Freedom of speech, blogs, and censorship

By Katharine Swan On Monday, May 28, 2007 At 10:52 PM

My regular readers probably know from my previous posts that I do not believe in censorship. However, I so frequently see bloggers decry comment moderation as a violation of their First Amendment rights that I wanted to post on what constitutes freedom of speech...and what doesn't.

Yes, the Constitution gives you the freedom of speech. But what does this mean? For starters, it means that the U.S. government (theoretically) can't do what China does and punish bloggers who say things that "the man" doesn't like. However, the First Amendment does not mean that you have the right to talk on someone else's dime. It also does not guarantee that anyone is going to listen to you.

For instance, if you send your book of brilliant political commentary to a publisher and he turns it down flat, you can't coerce him into publishing it by calling upon your First Amendment rights. You can, however, decide to self-publish the book. Your right to free speech allows you to say or write or publish anything you want, but it doesn't absolve you from having to foot the bill.

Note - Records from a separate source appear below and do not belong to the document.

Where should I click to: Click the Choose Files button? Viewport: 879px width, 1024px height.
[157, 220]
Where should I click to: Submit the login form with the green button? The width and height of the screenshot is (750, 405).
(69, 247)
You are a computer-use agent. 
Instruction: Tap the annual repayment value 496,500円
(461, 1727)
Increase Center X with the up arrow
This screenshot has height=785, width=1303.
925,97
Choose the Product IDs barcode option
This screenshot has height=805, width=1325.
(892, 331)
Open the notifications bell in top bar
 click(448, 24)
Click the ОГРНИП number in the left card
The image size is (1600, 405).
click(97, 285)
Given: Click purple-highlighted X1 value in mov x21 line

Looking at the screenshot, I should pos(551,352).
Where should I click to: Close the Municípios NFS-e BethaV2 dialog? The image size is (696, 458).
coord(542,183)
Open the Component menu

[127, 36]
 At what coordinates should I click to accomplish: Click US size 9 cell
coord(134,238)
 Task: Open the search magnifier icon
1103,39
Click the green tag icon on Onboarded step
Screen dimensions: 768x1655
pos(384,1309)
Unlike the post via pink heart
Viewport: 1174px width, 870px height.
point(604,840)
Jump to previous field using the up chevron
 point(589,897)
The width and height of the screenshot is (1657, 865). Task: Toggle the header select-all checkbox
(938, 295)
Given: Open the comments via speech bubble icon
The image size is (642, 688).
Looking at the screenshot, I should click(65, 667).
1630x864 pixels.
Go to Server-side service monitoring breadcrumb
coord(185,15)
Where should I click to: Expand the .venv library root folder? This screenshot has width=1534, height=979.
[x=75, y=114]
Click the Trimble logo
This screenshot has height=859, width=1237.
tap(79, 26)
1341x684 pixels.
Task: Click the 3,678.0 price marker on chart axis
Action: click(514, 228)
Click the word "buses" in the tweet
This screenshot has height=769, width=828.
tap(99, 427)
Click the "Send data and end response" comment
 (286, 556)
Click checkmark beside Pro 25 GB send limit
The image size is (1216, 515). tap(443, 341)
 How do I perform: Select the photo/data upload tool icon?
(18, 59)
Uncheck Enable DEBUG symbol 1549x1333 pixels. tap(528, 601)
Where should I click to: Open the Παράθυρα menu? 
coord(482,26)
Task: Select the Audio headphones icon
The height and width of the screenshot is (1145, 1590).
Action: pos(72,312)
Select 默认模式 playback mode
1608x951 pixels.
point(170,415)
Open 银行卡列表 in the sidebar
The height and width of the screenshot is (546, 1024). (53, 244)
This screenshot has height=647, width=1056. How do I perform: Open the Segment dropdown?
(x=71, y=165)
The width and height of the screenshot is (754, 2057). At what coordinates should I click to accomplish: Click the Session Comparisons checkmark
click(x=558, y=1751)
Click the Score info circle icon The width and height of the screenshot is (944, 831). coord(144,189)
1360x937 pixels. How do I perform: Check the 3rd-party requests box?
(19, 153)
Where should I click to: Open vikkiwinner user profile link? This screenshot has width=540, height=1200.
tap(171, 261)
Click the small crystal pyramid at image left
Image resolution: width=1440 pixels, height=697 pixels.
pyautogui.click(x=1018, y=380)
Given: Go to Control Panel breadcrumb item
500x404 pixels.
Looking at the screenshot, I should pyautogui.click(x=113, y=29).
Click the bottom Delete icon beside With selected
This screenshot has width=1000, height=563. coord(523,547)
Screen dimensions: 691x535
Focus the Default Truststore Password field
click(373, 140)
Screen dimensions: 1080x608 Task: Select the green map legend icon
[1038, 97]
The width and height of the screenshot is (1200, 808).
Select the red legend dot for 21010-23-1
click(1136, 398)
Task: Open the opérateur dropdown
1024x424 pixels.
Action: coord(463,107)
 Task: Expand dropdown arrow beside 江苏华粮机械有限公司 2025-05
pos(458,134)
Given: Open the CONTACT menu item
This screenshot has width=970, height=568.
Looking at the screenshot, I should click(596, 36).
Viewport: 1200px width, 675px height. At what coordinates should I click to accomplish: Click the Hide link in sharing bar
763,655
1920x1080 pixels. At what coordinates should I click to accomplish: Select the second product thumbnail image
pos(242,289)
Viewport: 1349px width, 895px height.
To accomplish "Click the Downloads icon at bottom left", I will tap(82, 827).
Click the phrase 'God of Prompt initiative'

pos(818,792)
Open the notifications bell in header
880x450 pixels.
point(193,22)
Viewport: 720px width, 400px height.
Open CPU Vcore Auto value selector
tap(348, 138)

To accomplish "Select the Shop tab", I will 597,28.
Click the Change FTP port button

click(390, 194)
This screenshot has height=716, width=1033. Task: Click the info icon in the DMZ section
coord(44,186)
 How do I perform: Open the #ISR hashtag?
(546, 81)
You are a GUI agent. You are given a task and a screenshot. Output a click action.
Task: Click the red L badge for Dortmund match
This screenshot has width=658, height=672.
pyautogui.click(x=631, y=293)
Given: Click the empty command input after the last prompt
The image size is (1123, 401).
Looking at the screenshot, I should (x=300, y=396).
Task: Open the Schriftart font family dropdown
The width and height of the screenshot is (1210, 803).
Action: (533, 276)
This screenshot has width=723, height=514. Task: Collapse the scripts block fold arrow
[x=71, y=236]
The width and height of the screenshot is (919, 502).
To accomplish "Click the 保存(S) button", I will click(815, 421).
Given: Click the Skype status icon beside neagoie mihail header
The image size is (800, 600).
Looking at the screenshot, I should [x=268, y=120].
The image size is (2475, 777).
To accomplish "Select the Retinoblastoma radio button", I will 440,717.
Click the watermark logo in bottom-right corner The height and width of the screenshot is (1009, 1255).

How does this relate to blogging? Simple. I am paying to publish my own blog. (Just because I use a free blogging service doesn't mean I am not paying -- I pay for my own website hosting, and host my blog on my own URL.) That means that your right to free speech doesn't mean that I have to pay for you to have it. Since this blog is my space, I can decide whether or not I want an insulting comment to appear on it. While it is a mild form of censorship to delete someone's nasty comment, it's not real censorship, because you are quite able to self-publish your comment -- that is, to get your own blog and use that space however you see fit. That's the right the First Amendment reserves for you.

Hopefully this will clarify what is or is not a violation of someone's First Amendment rights. With this in mind, I am going to change my blog's settings to allow anonymous comments again, in the hopes that my "anonymous" commenter from several months ago has given up harassing me. Although I will, of course, refuse to publish any unreasonably nasty comments, I also reserve the right to turn off anonymous commenting again should the need arrive.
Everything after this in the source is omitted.